Geriatric patients may be more sensitive to the effects of Zaleplon. The impairment of cognitive and motor function may be greater in this patient group and a lower initial dosage is recommended. According to the Beers Criteria, Zaleplon is potentially an inappropriate medication in geriatric patients and use should be avoided. Zaleplon is likely to decrease motor skills in older adults and increase instances that can lead to injury, such as falls, fractures, and delirium. There are reported increases in emergency department visits, hospitalizations, and motor vehicle crashes. Also, studies show less improvement in sleep latency and duration in older adults. The Beers expert panel also recommends against providing sedative hypnotics such as Zaleplon to geriatric patients with dementia or cognitive impairment due to the potential for drug-induced adverse central nervous system effects. In addition, the expert Beers panel recommends against Zaleplon use in elderly patients with a history of falls, unless alternatives are not available since Zaleplon can induce ataxia, impaired psychomotor function, syncope, and additional falls. If Zaleplon must be used, a physician would normally consider reducing the use of any other central nervous system active medications that increase the risk of falls and fractures and implement other strategies to reduce fall risk.

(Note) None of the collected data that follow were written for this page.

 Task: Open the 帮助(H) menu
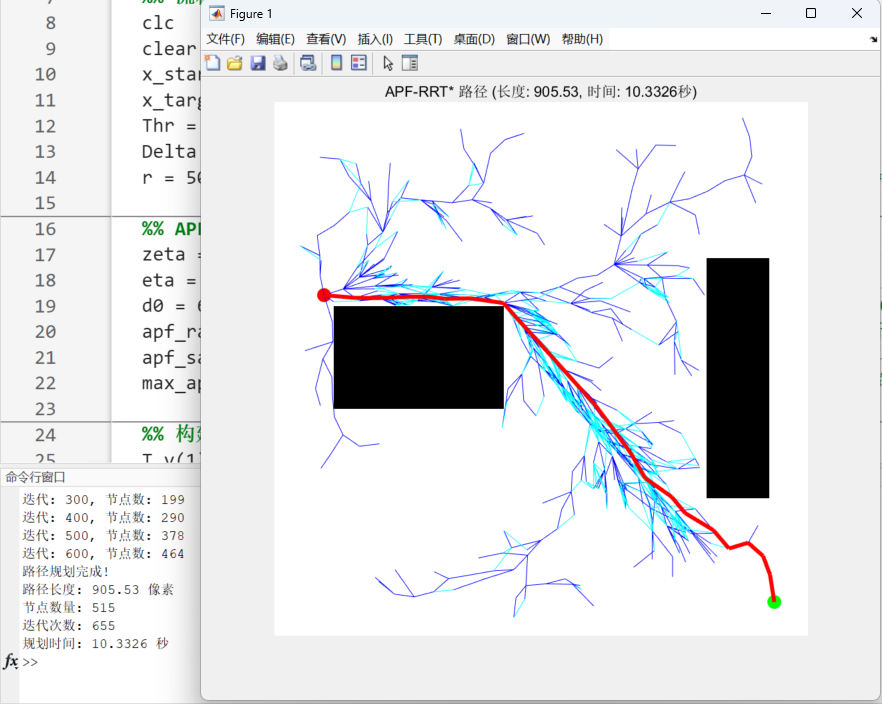click(584, 37)
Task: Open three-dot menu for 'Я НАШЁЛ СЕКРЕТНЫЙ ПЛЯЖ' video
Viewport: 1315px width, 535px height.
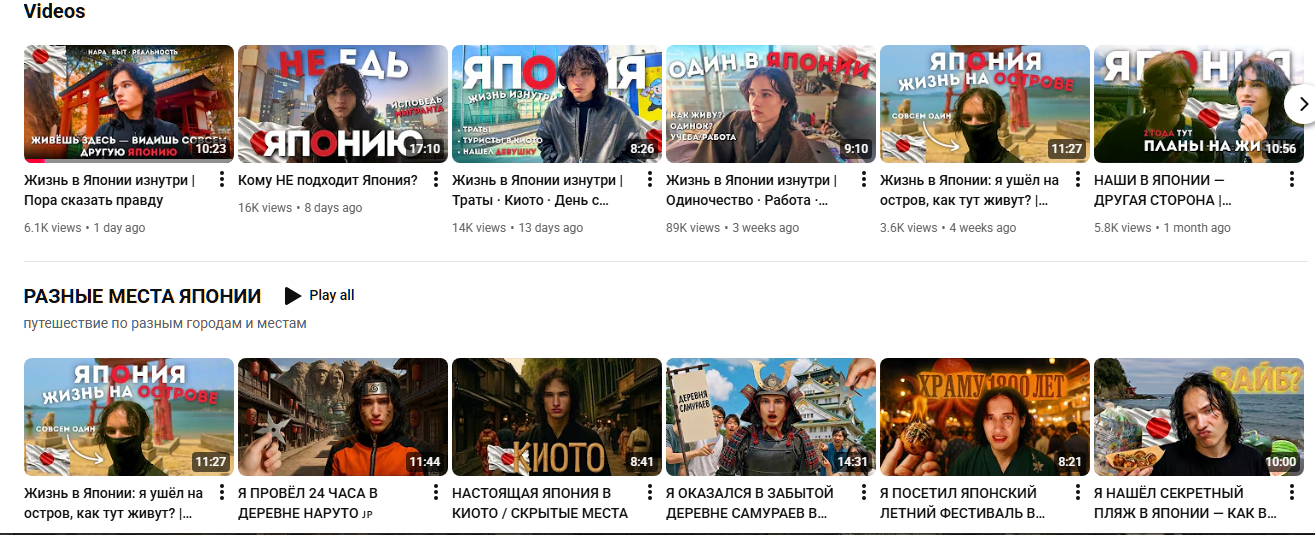Action: 1291,493
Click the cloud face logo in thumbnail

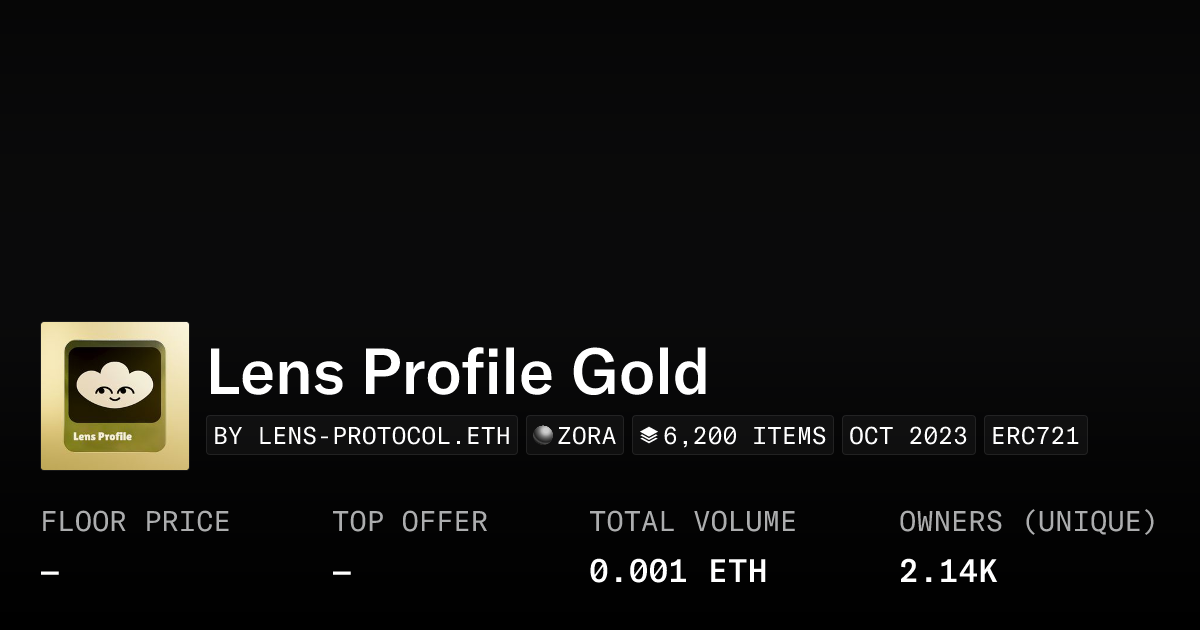tap(115, 383)
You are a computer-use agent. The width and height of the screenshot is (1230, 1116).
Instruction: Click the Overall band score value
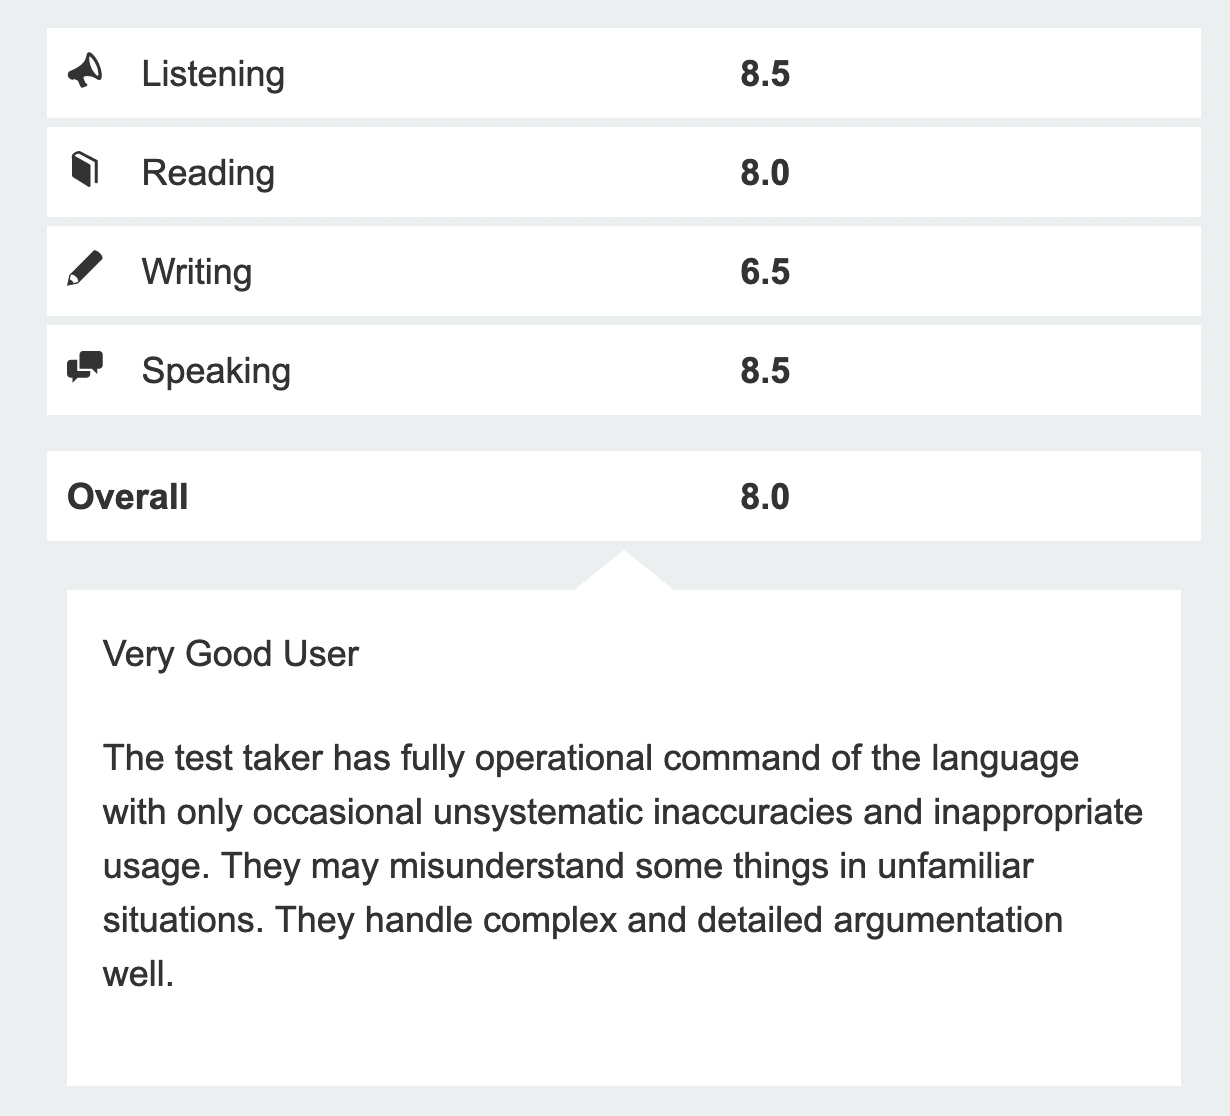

To help aid in successful results from taking Zaleplon, the patient should avoid caffeine as much as possible and particular in the hours before attempting sleep. The patient should avoid using light emitting devices, such as phones or TV in the lead up to sleep and whilst in bed. Regular exercise helps to tire the body naturally and can help with a restful state of mind whilst in bed.
Zaleplon should be stored in a cool, dry environment between 68 to 77 degrees Fahrenheit. The drug should be stored in a light blocking container and out of the reach of children and animals. It is recommended that Zaleplon is NOT stored in the bathroom, as moisture can affect the drug and capsules.
During bouts of intermittent insomnia, Zaleplon can be an effective solution to the treatment of sleep loss. Bouts of insomnia brought on by anxiety or periods of stress can easily lead to periods of sleep loss, to which Zaleplon is a good short-term solution. Due to reduced side effects and risks, Zaleplon is a good alternative to other benzodiazepine sleep aid drugs, which have previously been used to treat insomnia.
Zaleplon should not be used as a long-term solution to sleep loss, as, although it has reduced risks, it is not a risk-free medication. It has the potential to develop issues, such as physiological and physical dependency if it is taken for longer than 30 days. The underlying reasons for insomnia should be understood and treated, alongside any short course of Zaleplon medication. If taken as instructed by a medical professional, then Zaleplon can help to restore a regular pattern of sleep and restfulness.